Man kann diese Schicht doch gar nicht „vorsichtig“ auf dem maximalen Neigungswinkel „einfahren“. In einer solchen engen Kurve möchte ich zumindestn nicht auf einer Schutzschicht rumfahren, die dem Hersteller ein paar Euro sparen soll.
Das einzig sichere ist eben genau diese Schutzschicht ab zu schmirgeln.
Lieber Marius,
leider müssen wir dich hier enttäuschen. Das Anschmirgeln ist absolut überflüssig und erzeugt in keinem Fall die Verzahnungs-Eigenschaften / Konditionierungseffekte, welche beim Einfahren entstehen. Außerdem verwenden viele große Hersteller heutzutage KEINE rutschigen Trennmittel mehr, welche ein Abschleifen rechtfertigen könnten…
Generell darf aber jeder machen, was er möchte. Wenn du dich mit dem Anschmirgeln sicherer fühlst, wieso denn auch nicht.
Liebe Grüße,
Das Bikereifen24.de-Team
Das mit dem Aufrauen haben wir früher auch gemacht (eigentlich auch nur, wenn klar war, die erste Fahrt findet im Regen statt), aber ehrlich gesagt, kriegt der Reifen schon auf dem ersten km mehr „Schliff“ als mit stundenlanger Schmirglerei. Die neuen Reifen haben im Neuzustand schon genug Grip, um StVO-konform zu fahren, und wenn man nicht gerade auf der letzten Rille durch einen Kreisverkehr eilt, wird das Einfahren ganz automatisch auf den ersten paar km erledigt sein. Die kann man nutzen, um sich an das veränderte Fahrgefühl zu gewöhnen, das neue Reifen so mit sich bringen.

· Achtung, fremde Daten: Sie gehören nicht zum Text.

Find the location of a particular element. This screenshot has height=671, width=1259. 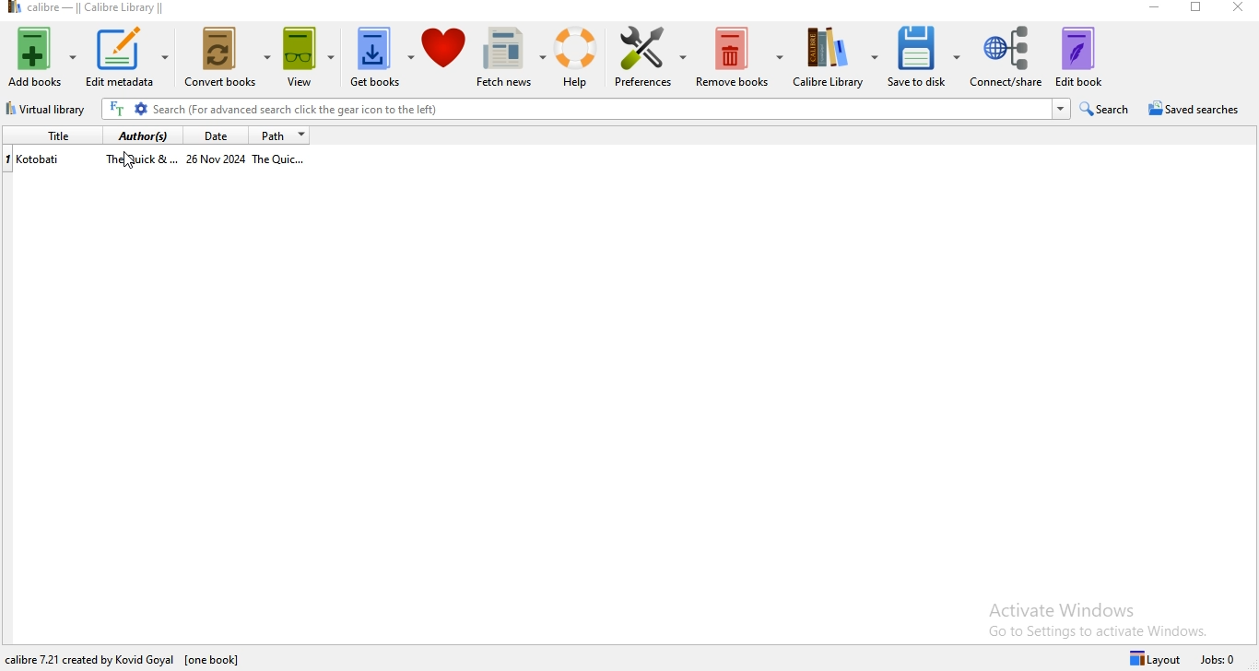

save to disk is located at coordinates (922, 59).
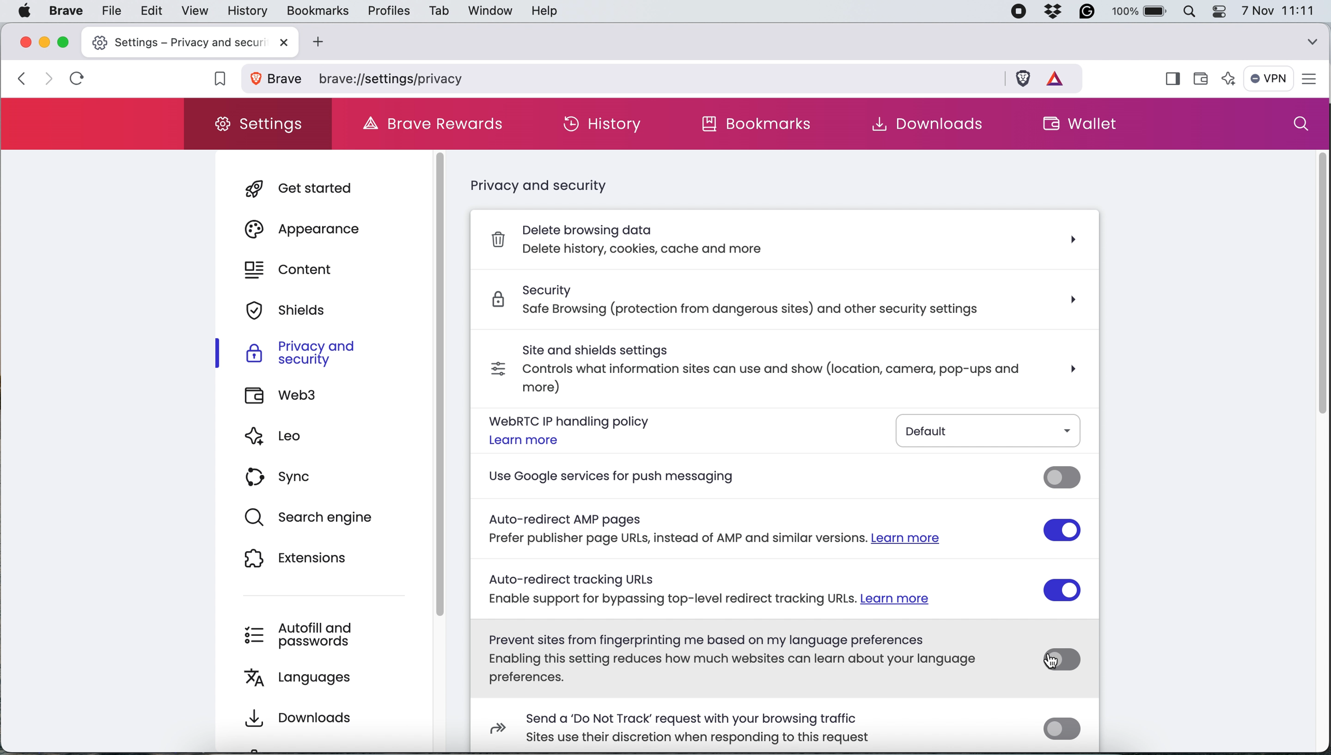 This screenshot has width=1331, height=755. I want to click on new tab, so click(172, 41).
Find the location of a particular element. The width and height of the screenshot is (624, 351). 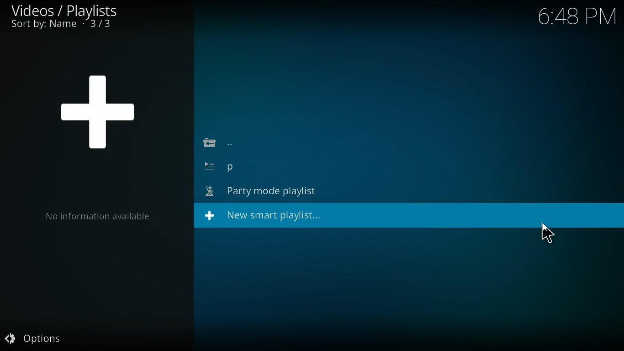

no information available is located at coordinates (97, 217).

Könnte es ratsam sein, zum Einfahren etwas wenidger Reifendruck zu verwenden, damit der Reifen mehr arbeiten muss ?!
Nein das ist nicht ratsam. Der genaue Reifendruck spielt eine wichtige Rolle. Die Reifen heutzutage sind schnell eingefahren.
Einfach fahren, jedoch die Schräglage nur langsam steigern. Umso aggressiver ich dabei mit Gas und Bremse umgehe, umso schneller ist der Reifen betriebsbereit.
Hi,
danke für dein Kommentar! Einfach fahren klingt gut und ist auch die Methode wie man es machen sollte. Auch das mit der Schräglage trifft den Nagel auf den Kopf. Von daher alles richtig gemacht 🙂 Wir wünschen immer eine gute Fahrt!